**EXERCISE DESCRIPTION**: Retype every one of the rows below word for word, leaving the pictures out of your answer.

======== RECORDS SHOWN

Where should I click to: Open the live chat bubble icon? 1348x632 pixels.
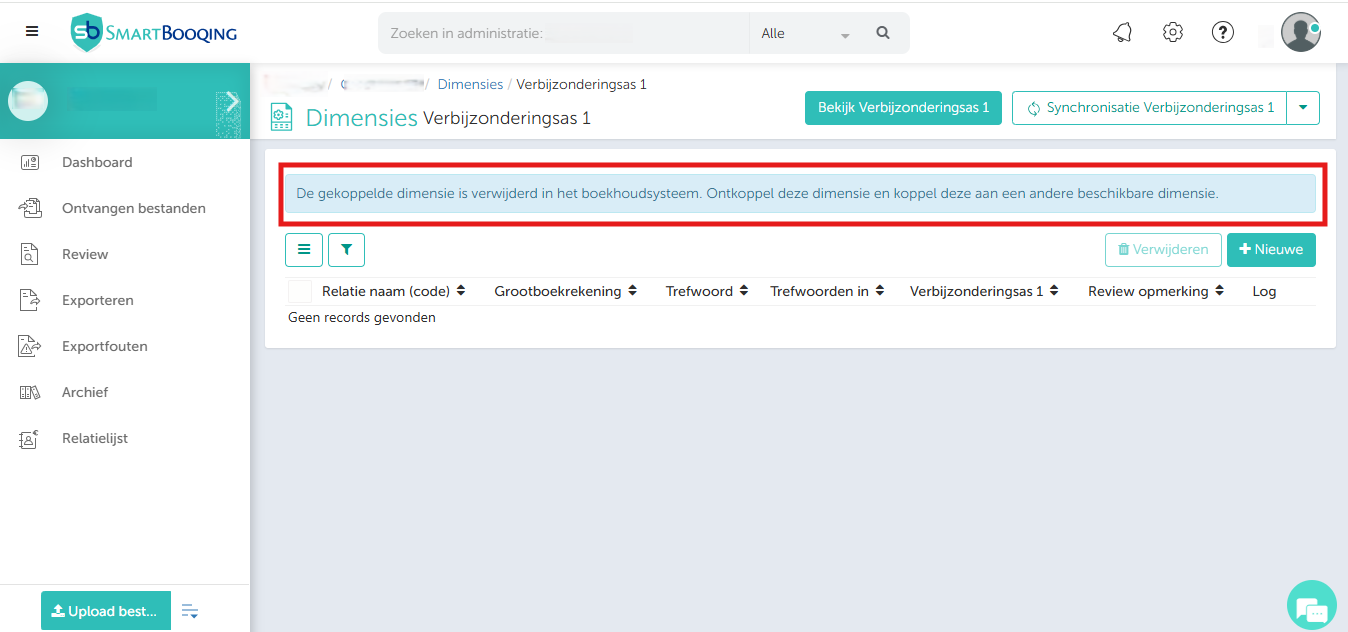click(1310, 606)
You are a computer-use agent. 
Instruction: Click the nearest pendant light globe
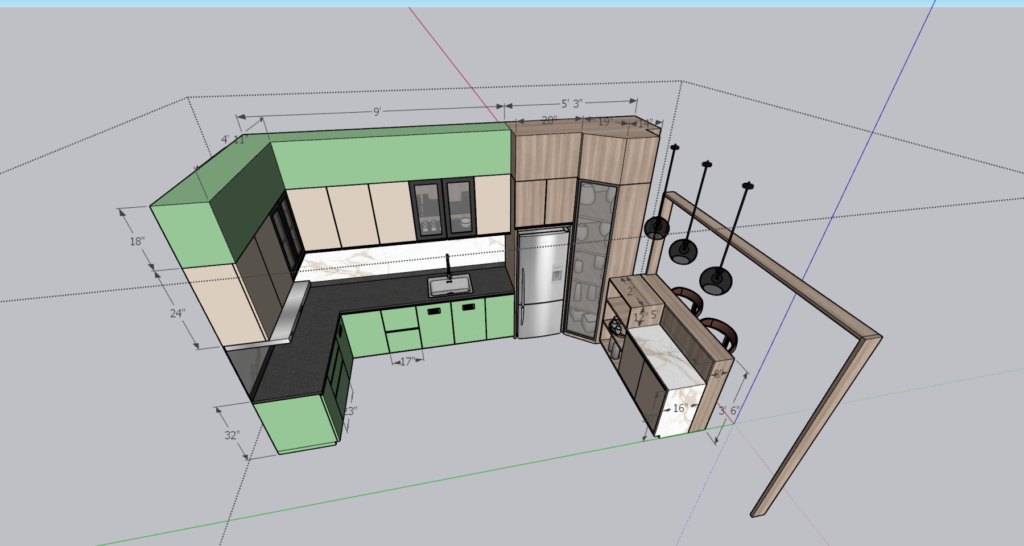716,281
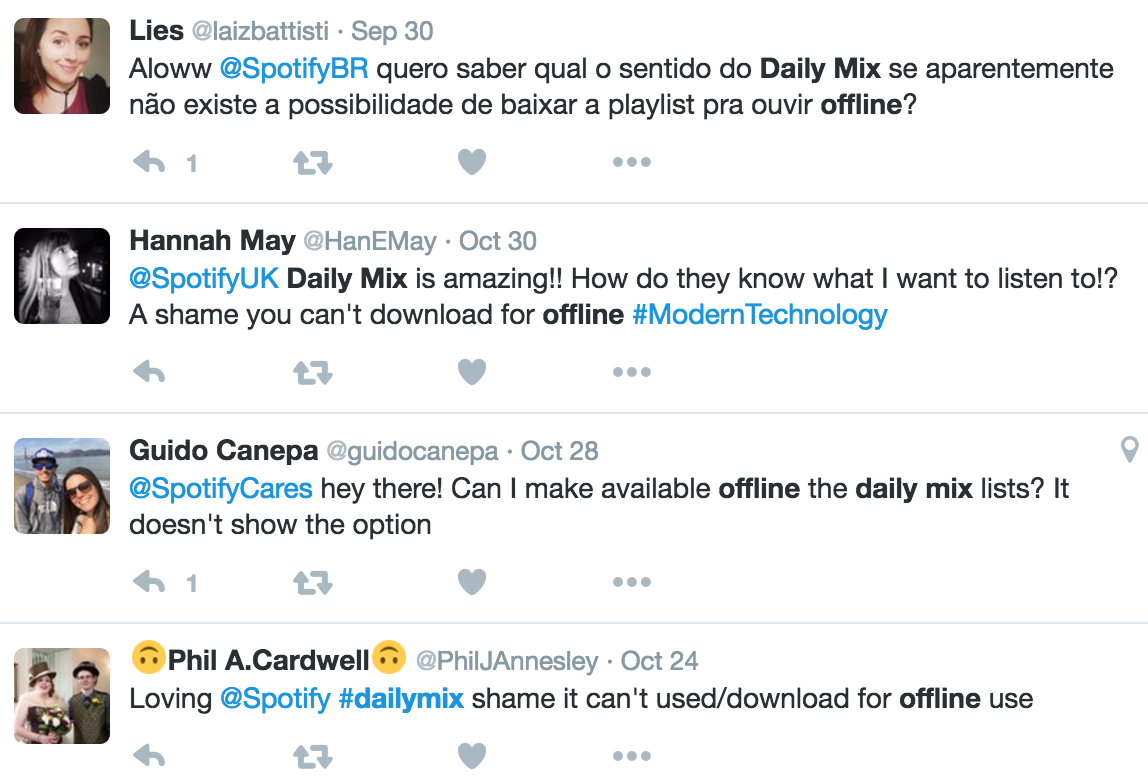The height and width of the screenshot is (784, 1148).
Task: Open more options on Lies' tweet
Action: (630, 161)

================

**RESULT**:
Where should I click to: Open the live chat bubble icon? 1348x632 pixels.
click(1310, 606)
You are a computer-use agent. 
Instruction: Click the nearest pendant light globe
716,281
The height and width of the screenshot is (784, 1148).
Task: Open more options on Lies' tweet
Action: (630, 161)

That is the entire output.